• **Passage to read**:
Microsoft’s Bing search engine now knows quite a bit more about people and places, thanks to an upgrade to its Satori entity engine and a partnership with LinkedIn. This means Bing now features the profiles of “web-active” users, professionals and celebrities in its Snapshots bar and has a significantly better understanding about places and things. Today’s update, Microsoft says, marks the “most significant updates to Satori (which you will see show up in the Snapshot feature on Bing) since its introduction.”
The updated Bing doesn’t just show this information, though. It also makes it available through complex natural language queries like “Who won best actor in 2009?” The search engine is smart enough to understand that you are talking about the Oscars and knows that you are probably looking for Sean Penn. Because it also knows more about places, you can also ask it “What is the deepest lake in the world?” and get the answer immediately. For many of these questions, it is worth noting, Google doesn’t find an answer in its Knowledge Graph, though there are obviously some parallels between Knowledge Graph and Microsoft’s Satori project, which forms the basis of today’s updates.
In the view of Microsoft’s senior director of online services Stefan Weitz, Google’s Knowledge graph is indeed a “kick-ass encyclopedia” that’s great at highlighting facts. That, he said, “is interesting and hard and cool,” but he wants Bing to go a step further by not just linking all of this information together, but also by making it actionable. Restaurant data, for example, includes a link to reservations. Movie listings show you where you can rent online, and results about a school will show you where you can apply. And starting today, Bing is expanding this by adding more information about people, things and places to Satori, its answer to Google’s Knowledge Graph.
Currently, Weitz told me earlier this week, people searches account for about 10 percent of all searches on Bing. When it comes to people, profiles and Bing, the company that probably comes to mind first is Facebook, given that Microsoft already has a close relationship with the social network. However, most of the people searches on Bing, Weitz argues, involve people who are tying to find professional information about somebody, and that’s where LinkedIn has a major advantage (he did not exclude the possibility that Microsoft would add information from other sources later on, though).
Just showing information about people, of course, doesn’t sound so hard, but most names are ambiguous and could refer to numerous people. Because of this, Microsoft often shows you multiple options in the sidebar and then allows you to choose the one you are looking for, similar to what Google does with the Knowledge Graph. Once you choose the right person, the search results will then update to show you relevant results.
Bing also, of course, still uses data from Wikipedia for historical figures and celebrities. For celebrities and some “web-famous” people, the search engine even goes one step further and offers links to their Facebook and Twitter profiles, as well as their Klout scores and other information it can find (think spouses, children, specific events they were involved in, etc.).

• **Exercise requirements**:
a. Translate this sentence from the Bing article into French: "Once you choose the right person, the search results will then update to show you relevant results."
b. Reproduce the portion of the Bing article that begins at the words "Currently, Weitz told" and stops after "later on, though).".
The records that follow have no connection to the Bing article.

• **Element and text position data**:
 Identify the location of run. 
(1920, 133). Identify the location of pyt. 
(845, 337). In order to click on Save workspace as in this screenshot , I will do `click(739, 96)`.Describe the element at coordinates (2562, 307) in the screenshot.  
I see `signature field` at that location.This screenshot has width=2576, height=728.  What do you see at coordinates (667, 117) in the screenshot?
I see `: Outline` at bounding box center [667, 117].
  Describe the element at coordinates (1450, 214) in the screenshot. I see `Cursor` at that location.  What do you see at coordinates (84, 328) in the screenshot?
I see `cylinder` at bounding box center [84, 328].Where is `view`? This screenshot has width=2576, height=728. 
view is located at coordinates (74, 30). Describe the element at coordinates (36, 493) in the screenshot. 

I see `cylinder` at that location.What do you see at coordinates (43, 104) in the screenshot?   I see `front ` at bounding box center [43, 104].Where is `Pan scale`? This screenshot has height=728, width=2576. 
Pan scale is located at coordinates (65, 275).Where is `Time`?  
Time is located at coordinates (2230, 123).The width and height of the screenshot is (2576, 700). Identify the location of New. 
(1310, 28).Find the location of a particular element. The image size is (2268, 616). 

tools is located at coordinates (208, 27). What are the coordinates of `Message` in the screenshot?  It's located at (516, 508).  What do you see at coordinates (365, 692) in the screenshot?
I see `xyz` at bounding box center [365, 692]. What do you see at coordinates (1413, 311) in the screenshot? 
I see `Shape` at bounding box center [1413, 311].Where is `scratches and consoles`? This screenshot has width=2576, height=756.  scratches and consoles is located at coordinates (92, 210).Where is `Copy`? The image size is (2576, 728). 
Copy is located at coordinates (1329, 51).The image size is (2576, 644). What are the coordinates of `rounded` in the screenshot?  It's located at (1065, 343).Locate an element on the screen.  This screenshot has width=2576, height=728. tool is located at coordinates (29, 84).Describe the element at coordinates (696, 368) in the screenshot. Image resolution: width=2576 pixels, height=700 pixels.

• **Full solutions**:
a. Une fois que vous avez choisi la bonne personne, les résultats de recherche se mettent alors à jour pour vous présenter des résultats pertinents.

b.
Currently, Weitz told me earlier this week, people searches account for about 10 percent of all searches on Bing. When it comes to people, profiles and Bing, the company that probably comes to mind first is Facebook, given that Microsoft already has a close relationship with the social network. However, most of the people searches on Bing, Weitz argues, involve people who are tying to find professional information about somebody, and that’s where LinkedIn has a major advantage (he did not exclude the possibility that Microsoft would add information from other sources later on, though).